Veja imagens da festa do Flamengo campeão da Libertadores nas ruas do Rio de Janeiro
Clube rubro-negro comemorou o tetra no centro da cidade. Crédito: AFP
O Flamengo ainda não havia conquistado o maior país da América do Sul (onde desde o último sábado é o primeiro e maior campeão de Libertadores), mas já parecia o favorito a conquista do Brasileiro de 1980. Com Zico no comando, Coutinho no banco, Nunes fazendo gols em final mais do que polêmica contra o ótimo Atlético-MG.
Em 1982, depois do show de três canecos em 21 dias no final de 1981, com o melhor time que vi neste país (desde 1972), também deu a lógica contra o cascudo (e então campeão nacional) Grêmio.

O bi-tri, em 1983, foi mais suado do que parece os 3 a 0 contra o Santos, com o maior público da história das finais brasileiras.
Em 1987, o Flamengo de Renato e Zico e Bebeto atropelou no final, de novo contra um grande Atlético-MG na semi, e um competitivo Inter, na polêmica Copa União.

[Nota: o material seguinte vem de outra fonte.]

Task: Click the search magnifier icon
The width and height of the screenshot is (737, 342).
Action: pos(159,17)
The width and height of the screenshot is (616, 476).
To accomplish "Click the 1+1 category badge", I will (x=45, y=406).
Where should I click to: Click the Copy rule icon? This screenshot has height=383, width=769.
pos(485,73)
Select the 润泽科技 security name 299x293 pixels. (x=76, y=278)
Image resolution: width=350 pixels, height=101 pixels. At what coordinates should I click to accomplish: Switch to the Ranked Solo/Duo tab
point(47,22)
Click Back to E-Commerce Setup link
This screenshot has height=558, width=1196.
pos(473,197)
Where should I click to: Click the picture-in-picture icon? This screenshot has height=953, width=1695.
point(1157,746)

Em 1992, o Flamengo parecia eliminado no quadrangular semifinal. Passou. Não parecia favorito contra o Botafogo. E deu show no primeiro jogo que encaminhou mais um caneco, sob o comando do maestro Júnior.
Em 2009, a Flamidía cornetava o time dizendo que lutaria para não cair. E acabou de novo chegando voando, com Petkovic e Adriano se superando na última rodada campeã. Hexa de fato. Mas não de direito pelas derrotas para o Sport nos bastidores e tribunais onde a soberba dos cartolas cariocas perdeu os direitos adquiridos.

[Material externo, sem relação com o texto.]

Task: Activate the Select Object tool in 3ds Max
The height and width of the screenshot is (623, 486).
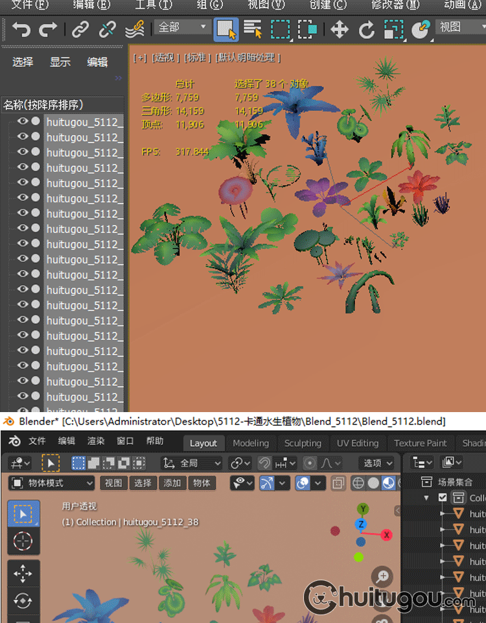Action: 226,29
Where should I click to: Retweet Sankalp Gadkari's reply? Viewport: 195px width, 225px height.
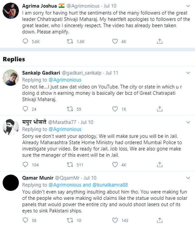point(70,109)
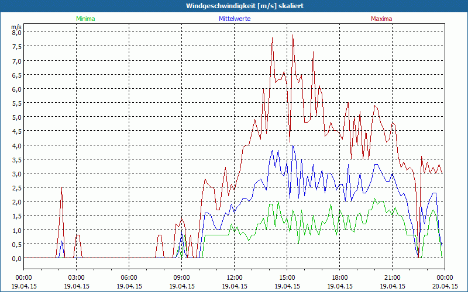Select the red "Maxima" legend label
The height and width of the screenshot is (292, 468).
(381, 19)
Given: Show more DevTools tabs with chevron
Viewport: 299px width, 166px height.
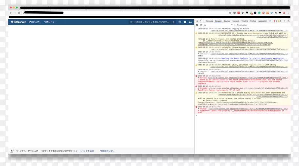Looking at the screenshot, I should coord(270,21).
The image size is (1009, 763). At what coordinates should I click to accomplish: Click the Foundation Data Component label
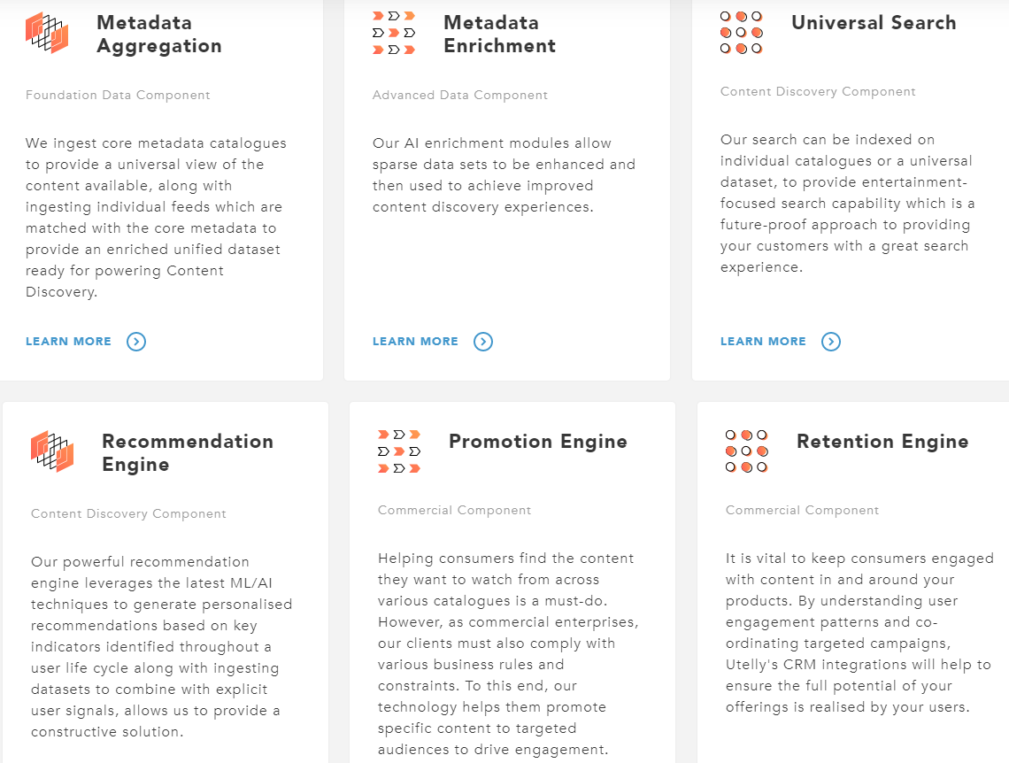(118, 96)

Em 2019, o começo com Abel Braga não foi bom. Terminaria com Jorge Jesus montando o melhor campeão deste século. Também na Libertadores.
Em 2020, mais um bi, com celebração no Morumbi depois de derrota, e do impedimento de Edenilson, no Beira-Rio, por centímetros. Rogério Ceni deu jeito no time que Domènec não conseguiu montar.

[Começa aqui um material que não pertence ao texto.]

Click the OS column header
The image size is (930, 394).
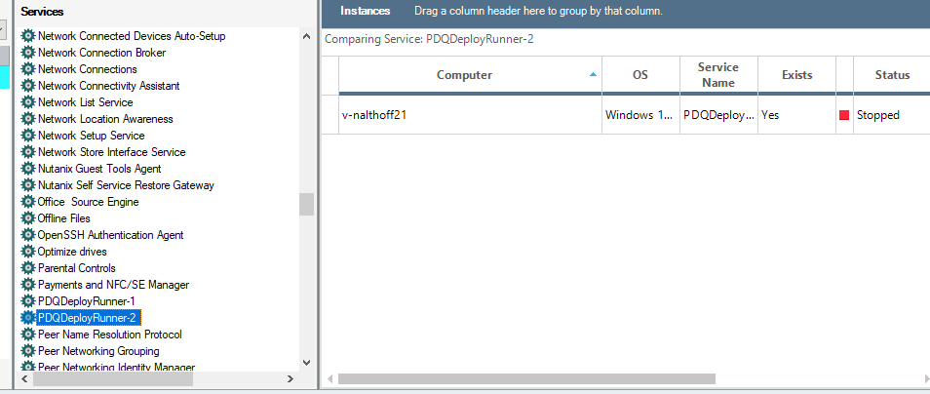(639, 75)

Em 2025, o Flamengo foi Samuel Lino. Como na vitória campeã antecipada uma rodada antes, contra o Ceará no Maracanã, em festa dupla. Com gol do atacante que parece o retrato da equipe de Filipe Luís.
Começou muito bem e favorito, também pelo nível de investimento. Chegou voando. Mas caiu de produção, e foi criticado mais do que deveria. Só não perdeu a posição e o respeito pelos méritos, consistência e paciência do seu comandante, Filipe Luis, que comandou um grande multicampeão. Como ele, insistindo em chamar o Samu que foi remédio.
Deu a lógica no Brasileiro. O melhor elenco e time, a maior receita, e o melhor trabalho de técnico em 2025, e de direção técnica e campo e fora dele, foi devidamente reconhecido e recompensado.
Pode se discutir algumas das decisões e atuações. Algumas das arbitragens - contra e a favor. Mas não a qualidade do grande campeão.